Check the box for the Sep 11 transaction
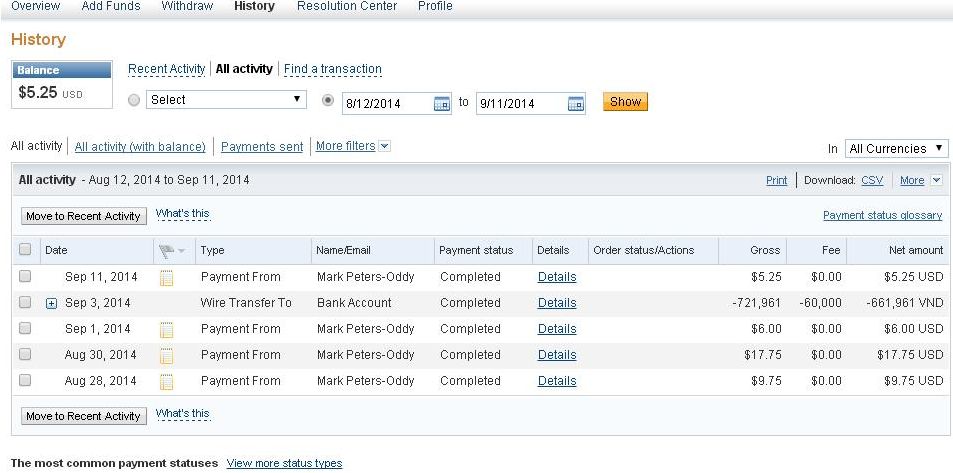Viewport: 953px width, 473px height. (x=25, y=277)
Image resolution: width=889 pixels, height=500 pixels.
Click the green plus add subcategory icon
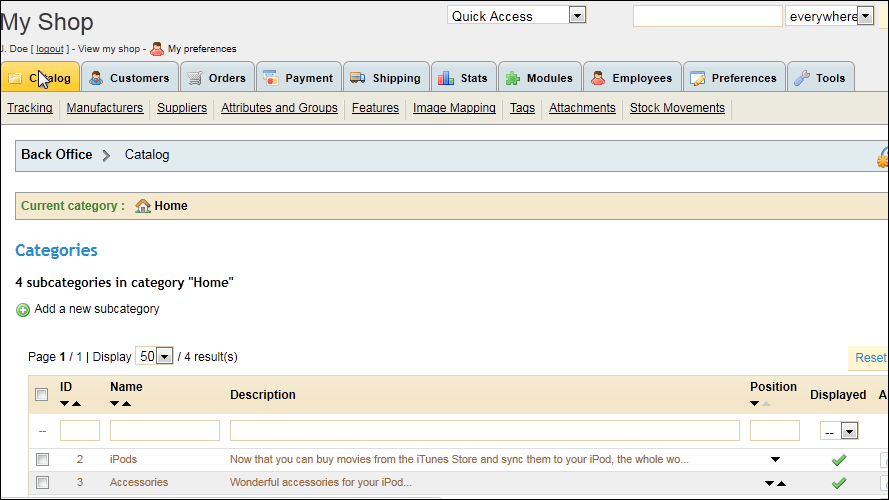(23, 310)
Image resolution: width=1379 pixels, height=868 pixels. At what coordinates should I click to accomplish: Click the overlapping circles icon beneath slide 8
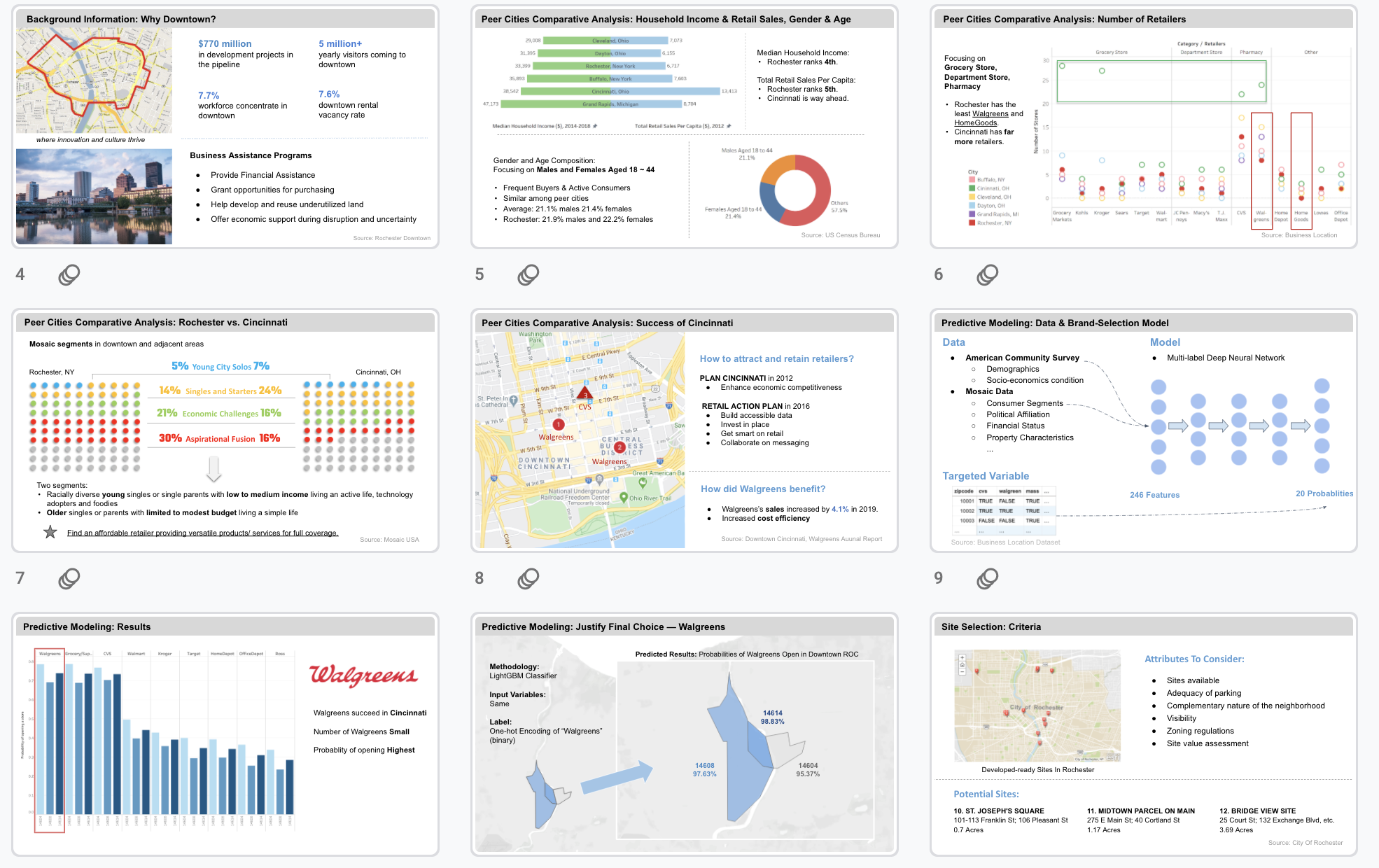(528, 578)
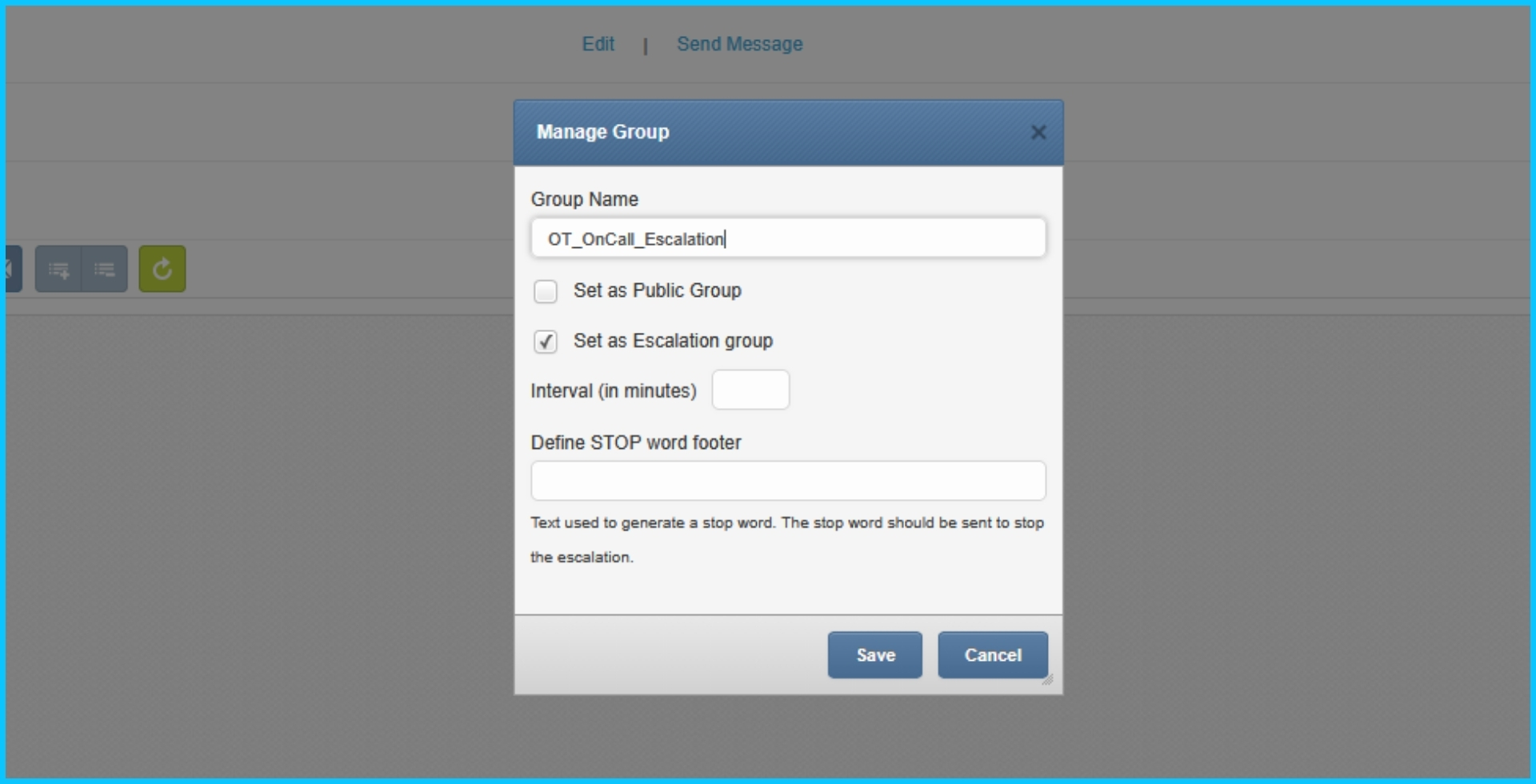Open the Send Message link

739,44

◆ What is expected: Repeat all of the entries above exactly. Keep pictures out of it.

◆ Output of the task:
Check the box for the Sep 11 transaction
Viewport: 953px width, 473px height. (x=25, y=277)
Image resolution: width=889 pixels, height=500 pixels.
Click the green plus add subcategory icon
(23, 310)
Image resolution: width=1379 pixels, height=868 pixels. At what coordinates should I click to accomplish: Click the overlapping circles icon beneath slide 8
(528, 578)
Open the Send Message link

739,44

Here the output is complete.